Vergonha - O segundo dos 7 pecados e o mais aniquilador. Poucos pensam neste adjectivo quando associamos os nossos comentários ou pensamentos à Perda Gestacional. Todavia, este pequeno vocábulo é enorme na sua interferência. Chega a ser acutilante. Se cogitarmos no que é a vergonha, que diriam? Alguém tímido? Com um agravado sentido de pudor? Também, mas esta vergonha tem a ver com honra, com descrédito, com uma espécie de sensação de “falhado”. Ninguém está programado para falhar na vida, estamos calendarizados para sermos bem sucedidos: na escola, no casamento, no trabalho, no lazer, na família, na maternidade/paternidade. Quando falhamos, sentimos que somos o elo mais fraco, sentimo-nos avaliados, ninguém gosta desta impressão e rapidamente queremos rectificar o erro, porque as situações, e ainda bem, não são lineares e nada se torna fundamental. Há sempre uma segunda oportunidade. Na gravidez, há sempre uma segunda oportunidade, apenas nunca o mesmo filho. Aquele bebé que se perdeu não volta, nada recuperará aquele Ser cuja identidade é una e insubstituível. Aliado a esta perda irrecuperável, esconde-se o conceito tão badalado e discutido de feminilidade. Se pararmos e observarmos no que a colectividade civil acentua numa mulher, intuímos, sem muito esforço, que a capacidade de reproduzir um Ser à sua semelhança não só incute conceitos de vigor, como de competência. É, manifestamente inteligível, neste momento do texto, compreendermos o âmbito dessa palavrinha que cai como um explosivo: Vergonha.

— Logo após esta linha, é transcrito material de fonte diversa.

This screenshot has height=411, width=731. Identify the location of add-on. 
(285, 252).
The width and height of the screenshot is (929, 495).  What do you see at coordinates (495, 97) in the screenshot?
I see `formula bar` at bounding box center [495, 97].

Onde reside aqui, especificamente, o nosso pecado, estarão a perguntar-se.
No olhar. Na forma como olhamos estas mulheres, ou antes, na forma como não as vemos. São lutadoras natas, mas insistimos em ter pena. São aguerridas, mas teimamos em julgá-las na fraqueza. São combatentes, mas obstinamos em examiná-las como perdedoras. A Vergonha é apenas a desfecho, não das suas prostrações, mas dos nossos (sociedade) pudores.
Como antídoto a estes vícios/pecados podemos sempre contrapor virtudes: na Culpa, deixemos de ser inquiridores; na Vergonha deixemos de julgar.